Problem description
Across the entries that follow, how many lines have the word "Imóveis" in them? Give only the number.

%%

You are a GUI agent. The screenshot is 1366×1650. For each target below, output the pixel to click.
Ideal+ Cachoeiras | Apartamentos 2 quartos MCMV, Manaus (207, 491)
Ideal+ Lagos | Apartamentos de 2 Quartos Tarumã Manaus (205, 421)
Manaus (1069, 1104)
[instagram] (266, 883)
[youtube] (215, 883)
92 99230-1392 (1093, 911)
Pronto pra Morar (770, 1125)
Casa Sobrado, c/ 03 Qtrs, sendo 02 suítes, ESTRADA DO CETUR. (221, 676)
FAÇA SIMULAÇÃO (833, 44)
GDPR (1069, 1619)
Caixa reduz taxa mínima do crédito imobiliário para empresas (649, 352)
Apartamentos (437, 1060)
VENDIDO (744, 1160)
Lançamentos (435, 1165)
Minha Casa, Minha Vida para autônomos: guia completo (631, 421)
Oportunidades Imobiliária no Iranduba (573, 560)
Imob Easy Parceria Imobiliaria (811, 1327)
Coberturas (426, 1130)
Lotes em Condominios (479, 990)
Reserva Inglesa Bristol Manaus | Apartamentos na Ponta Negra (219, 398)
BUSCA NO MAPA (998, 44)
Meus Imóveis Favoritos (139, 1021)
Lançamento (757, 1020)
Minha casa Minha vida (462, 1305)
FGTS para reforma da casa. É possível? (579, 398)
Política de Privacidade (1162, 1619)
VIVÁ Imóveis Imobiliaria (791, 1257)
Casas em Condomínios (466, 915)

%%

Answer area
2